• What the task requires: Your copy should contain exactly the lines from the one that holds "You are a computer-use agent." through the end of the material, reproduced as written, with no pictures.

• Material for the task:

--

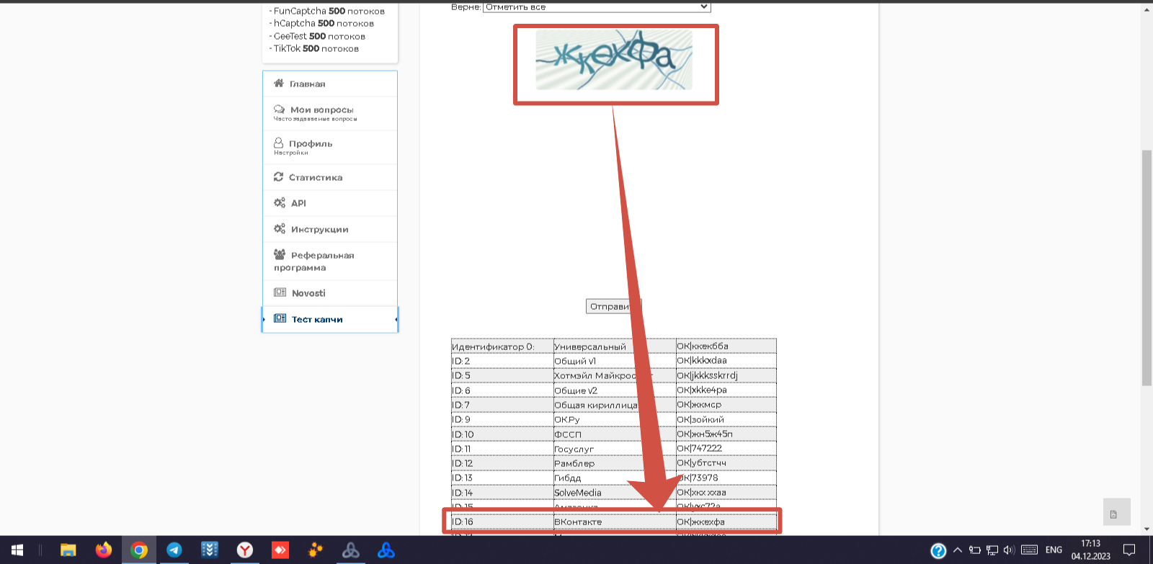Expand the Отметить все dropdown
1153x564 pixels.
click(x=597, y=6)
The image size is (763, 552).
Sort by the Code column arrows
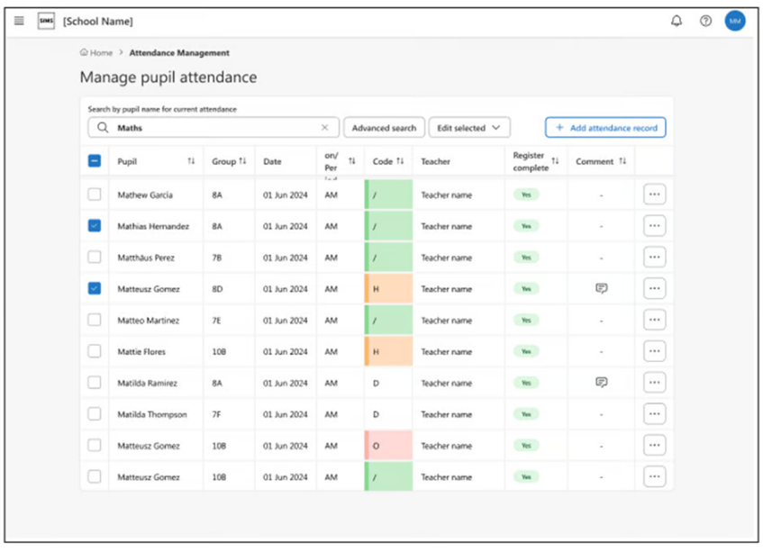(400, 161)
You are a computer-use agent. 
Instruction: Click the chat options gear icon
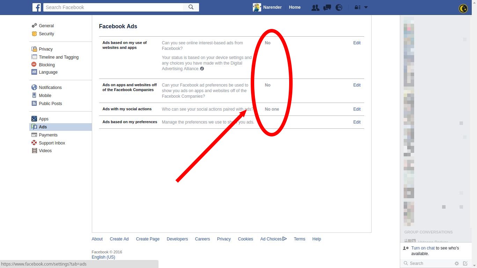[457, 263]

--

• Response box:
You are a computer-use agent. 
Instruction: Click the chat options gear icon
[457, 263]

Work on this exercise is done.